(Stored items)
==============================

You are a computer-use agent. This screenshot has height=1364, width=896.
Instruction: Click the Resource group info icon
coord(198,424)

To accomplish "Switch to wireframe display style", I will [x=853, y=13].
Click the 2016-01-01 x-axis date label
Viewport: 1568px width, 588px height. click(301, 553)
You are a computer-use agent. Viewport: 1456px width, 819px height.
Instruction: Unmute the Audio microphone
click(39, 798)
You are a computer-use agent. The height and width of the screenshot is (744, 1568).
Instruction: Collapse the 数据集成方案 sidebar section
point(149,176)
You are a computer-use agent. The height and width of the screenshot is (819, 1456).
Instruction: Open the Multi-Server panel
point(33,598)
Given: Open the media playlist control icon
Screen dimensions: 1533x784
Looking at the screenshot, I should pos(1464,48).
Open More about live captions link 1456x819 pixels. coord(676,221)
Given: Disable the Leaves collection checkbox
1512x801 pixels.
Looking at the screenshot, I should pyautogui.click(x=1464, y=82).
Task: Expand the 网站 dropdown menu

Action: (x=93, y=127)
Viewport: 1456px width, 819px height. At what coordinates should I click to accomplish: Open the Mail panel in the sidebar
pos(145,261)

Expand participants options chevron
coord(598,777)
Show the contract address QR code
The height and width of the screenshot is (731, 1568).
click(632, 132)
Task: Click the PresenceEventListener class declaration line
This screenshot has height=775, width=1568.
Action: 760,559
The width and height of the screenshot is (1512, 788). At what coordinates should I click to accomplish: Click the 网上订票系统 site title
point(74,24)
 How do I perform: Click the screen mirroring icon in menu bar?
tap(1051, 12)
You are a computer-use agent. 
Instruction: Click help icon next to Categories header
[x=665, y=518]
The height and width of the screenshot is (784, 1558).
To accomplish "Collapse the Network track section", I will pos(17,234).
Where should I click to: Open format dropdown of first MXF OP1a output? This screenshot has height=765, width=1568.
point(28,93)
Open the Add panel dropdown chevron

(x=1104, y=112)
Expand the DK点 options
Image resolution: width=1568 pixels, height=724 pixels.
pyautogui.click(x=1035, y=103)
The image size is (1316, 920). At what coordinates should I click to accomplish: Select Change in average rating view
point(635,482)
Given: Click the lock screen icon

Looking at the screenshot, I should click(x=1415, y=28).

==============================

Brief: Keep only the lines from the one containing "Image resolution: width=1568" to the end of the entries, and repeat them exactly.

Answer space:
Image resolution: width=1568 pixels, height=724 pixels.
pyautogui.click(x=1035, y=103)
The image size is (1316, 920). At what coordinates should I click to accomplish: Select Change in average rating view
point(635,482)
Given: Click the lock screen icon

Looking at the screenshot, I should click(x=1415, y=28).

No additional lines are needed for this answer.